-- start of Entries shown --
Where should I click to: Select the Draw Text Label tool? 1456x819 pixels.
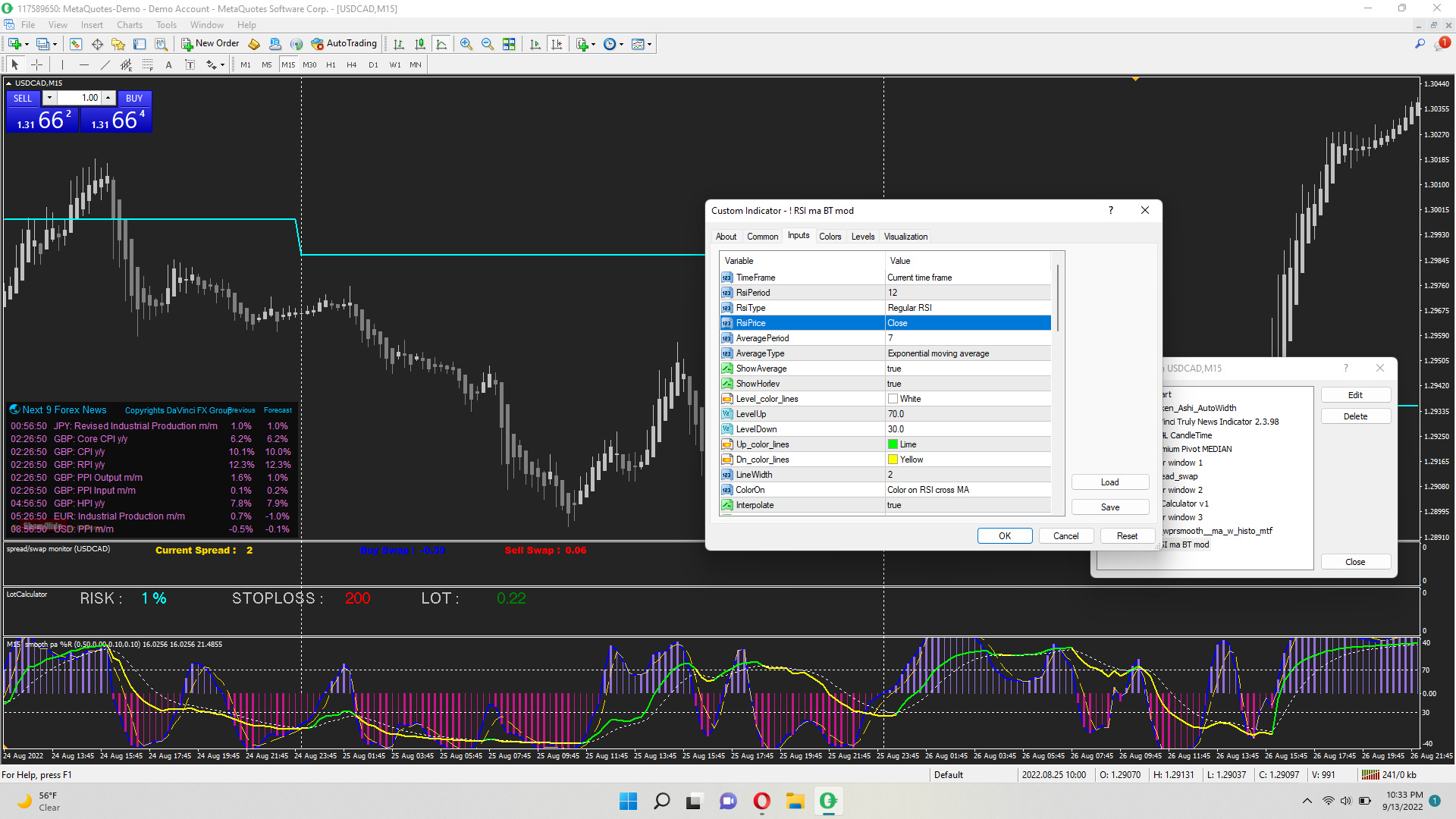(190, 64)
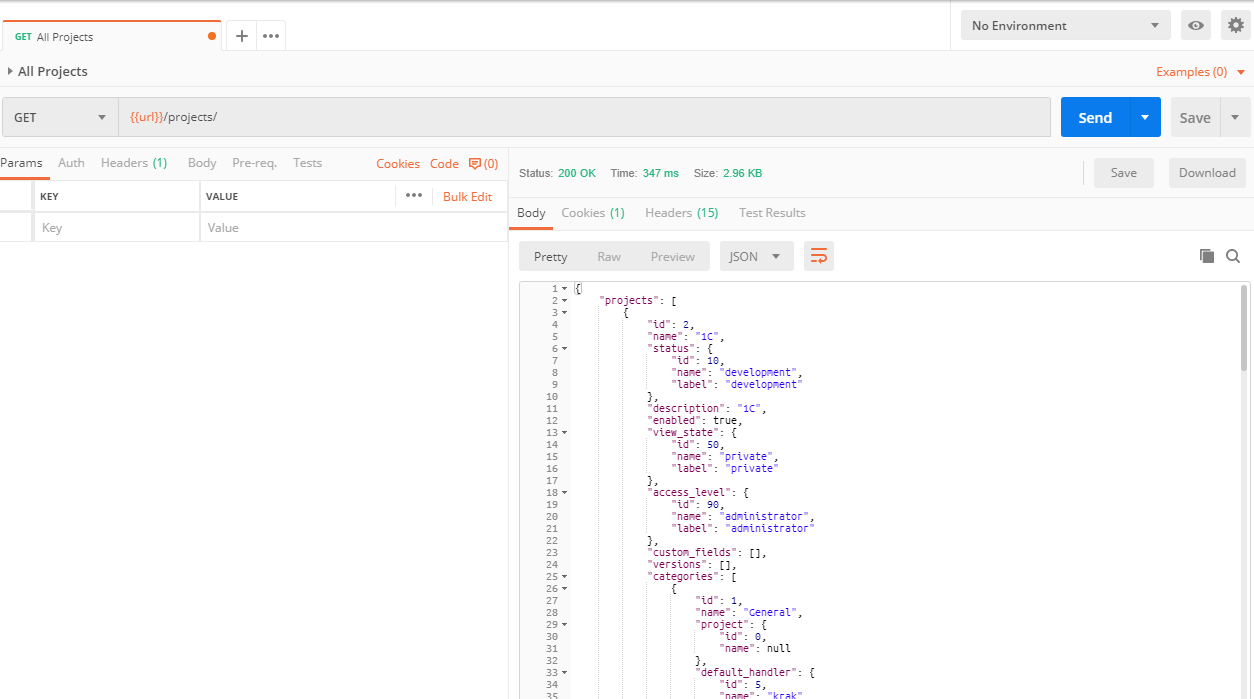
Task: Click environment quick look eye icon
Action: coord(1195,26)
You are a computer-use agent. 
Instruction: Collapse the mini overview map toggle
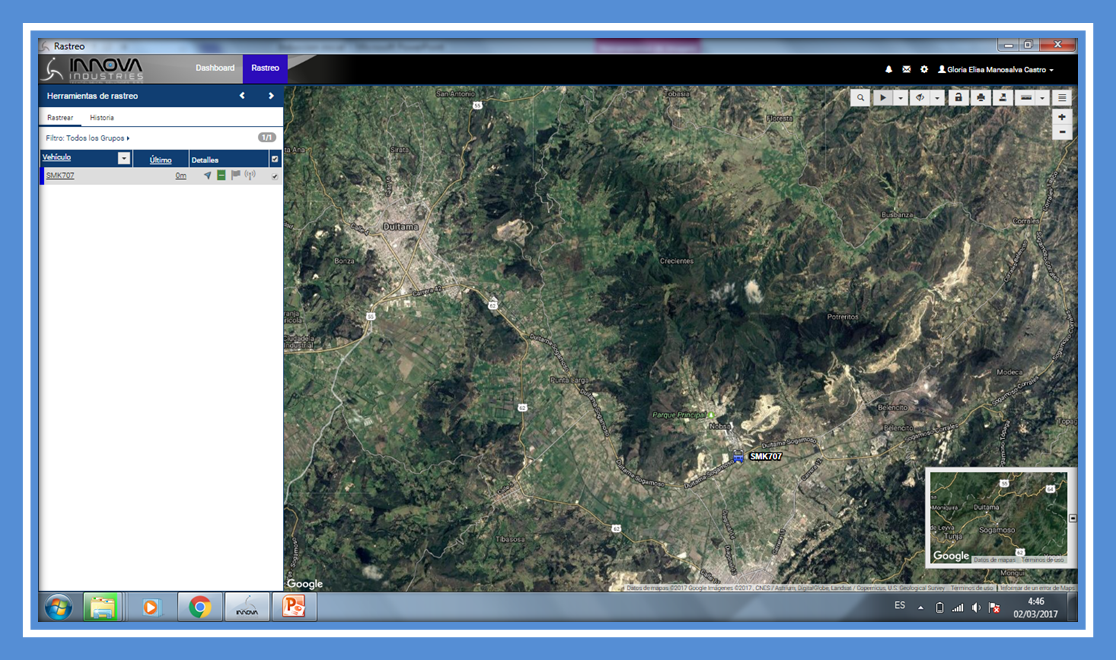(x=1073, y=518)
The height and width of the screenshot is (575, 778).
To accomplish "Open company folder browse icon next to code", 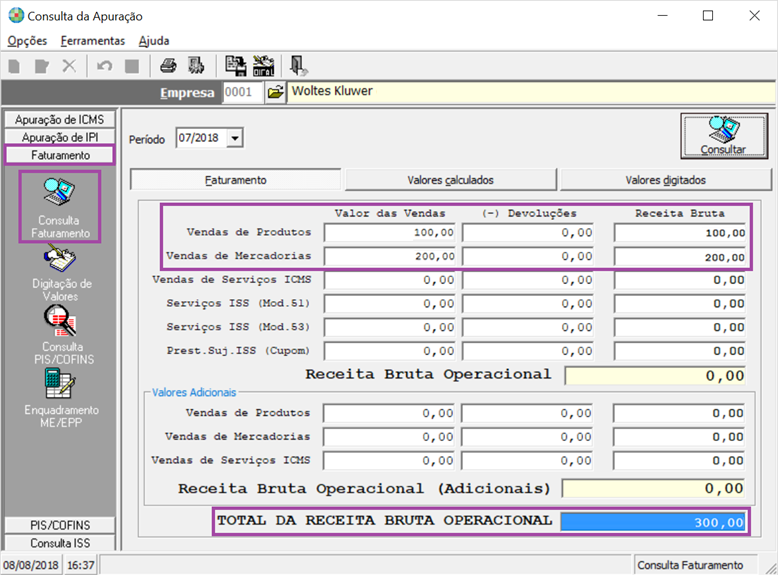I will pyautogui.click(x=275, y=92).
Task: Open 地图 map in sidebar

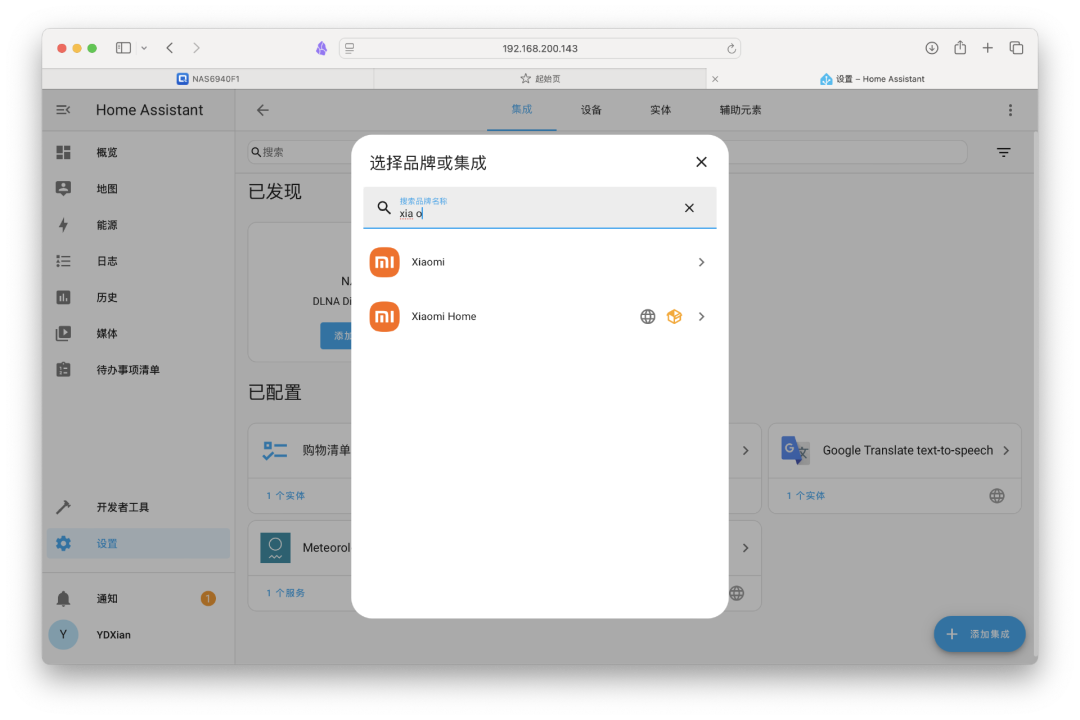Action: pos(107,189)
-- end of Entries shown --
Requirement:
Starting with the first line of the entries, copy each line word for word and stop after the line that contains "(x=1073, y=518)". Leave the pictures out of your copy.

Finished task:
Where should I click to: Select the Draw Text Label tool? 1456x819 pixels.
(190, 64)
Task: Click environment quick look eye icon
Action: coord(1195,26)
You are a computer-use agent. 
Instruction: Collapse the mini overview map toggle
(x=1073, y=518)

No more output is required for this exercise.